Campos-Duffy forgets the correct charterista talking response, which is that charter schools are public schools, but she can be forgiven for forgetting that talking point because it's not actually true. But she certainly remembers the rest of the charter fan theme song:

 As a mother myself, I cannot imagine a more heartless response to the millions of children whose lives depend on access to charter schools. No child's future should ever be dictated by what zip code they were born in. Yet with their families lacking the resources for a private school education, they are left with no choice but to carry on in despair. 

These all seem like great arguments in support of other things? Charters are life-saving? Then why not a call for better regulation and some sort of protection for the many students who are left high and dry when charters suddenly close. No child's future should be determined by zip code? That sounds like a call for more aggressive approaches to systemic poverty and racism. Which is why the last sentence is also baloney. No choice? There's a choice. There has always been a choice-- and the choice is for state and federal leaders to demand that schools in poor communities have the same sort of resources that wealthier districts have. Parents don't want a variety of choices nearly as much as they want their child in one good school.

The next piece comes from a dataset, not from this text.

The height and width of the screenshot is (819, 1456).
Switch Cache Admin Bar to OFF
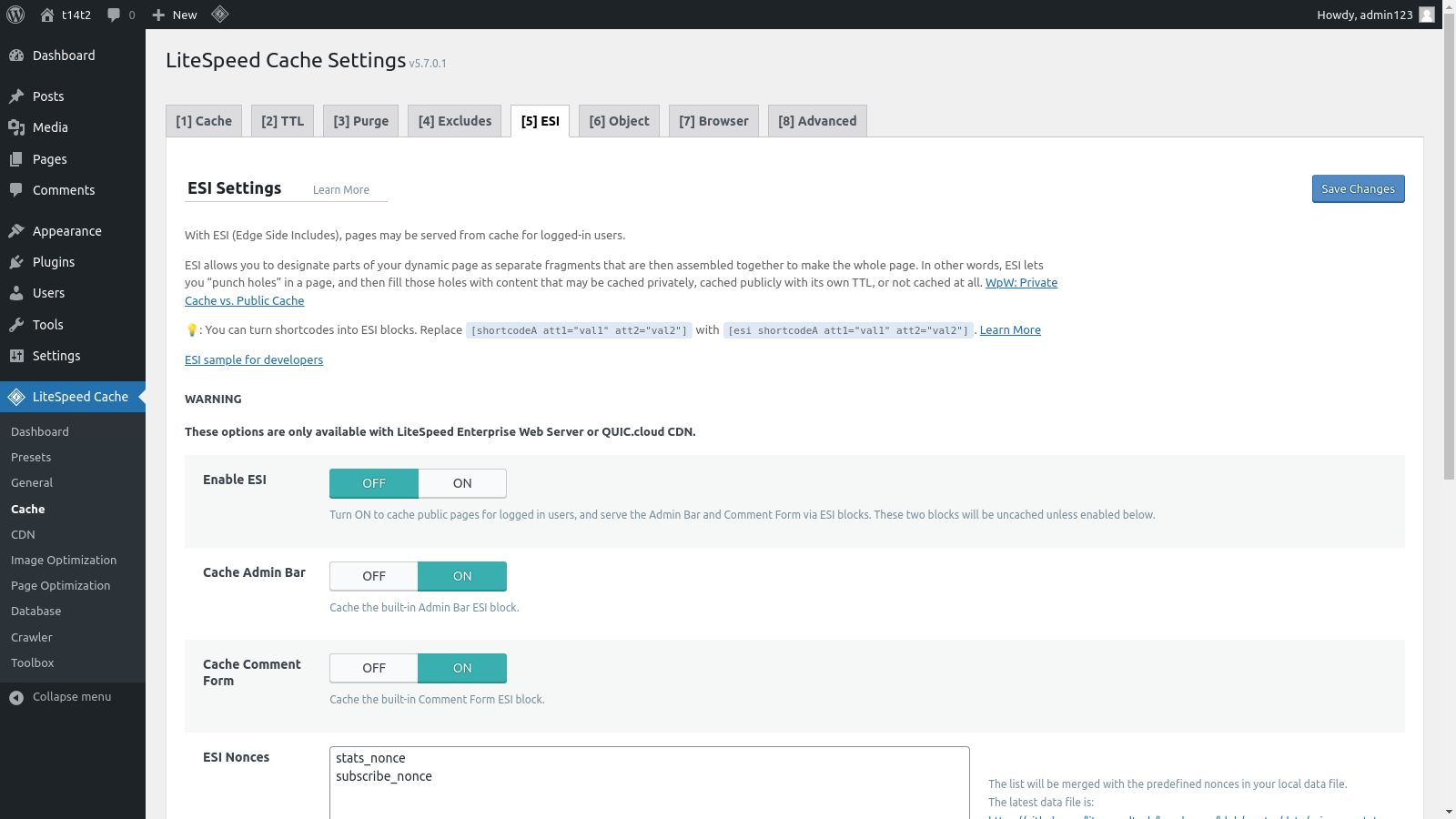373,576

Campos-Duffy follows up with more baloney. She touts higher test scores for charters and larger waiting lists, sourcing various pro-charter "research" groups. She makes the claim that charters achieve their mediocre results with less public money, which is a two-part equivocation. First, charters supplement that money with private contributions, meaning they do not know the secret of providing a cheaper education. Second, the local taxpayers will still pay more, because taxes must be raised to replace some of the money that charters have sucked out of the public schools.

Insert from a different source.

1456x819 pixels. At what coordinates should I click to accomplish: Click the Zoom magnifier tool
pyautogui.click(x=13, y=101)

And third, charter results depend on selective student bodies. Campos-Duffy calls that "simply untrue," which is simply untrue. Charters have a variety of techniques for being selective, from ad campaigns that make it clear which students are welcome and which are not, to "random lottery" processes that require a certain level of savvy and smarts to navigate. And that's before we get to techniques like the Success Academy infamous "got to go" list. And all of that is before we get to the more complicated business of using charters to gentrification in certain neighborhoods, pushing out the local poor folk and bringing in a Better Class of folks.

Campos-Duffy tsk-tsks the "special interests" involved in this debate, but the debate is only happening because the special interests behind the modern charter industry have pushed so hard for their access to the charter gravy train. She calls charters "extraordinarily successful nearly everywhere they've been tried, which is just not true.

She does correctly note that Clinton used to be a charter industry BFF, and as a pro-public ed guy, I have to say that Campos-Duffy is probably way too worried for no good reason-- I fully expect that if elected, Clinton will continue to serve the big-money interests that back charter schools. So Campos-Duffy's argument is largely bogus, but it's also largely unnecessary. Maybe those two things cancel each other out.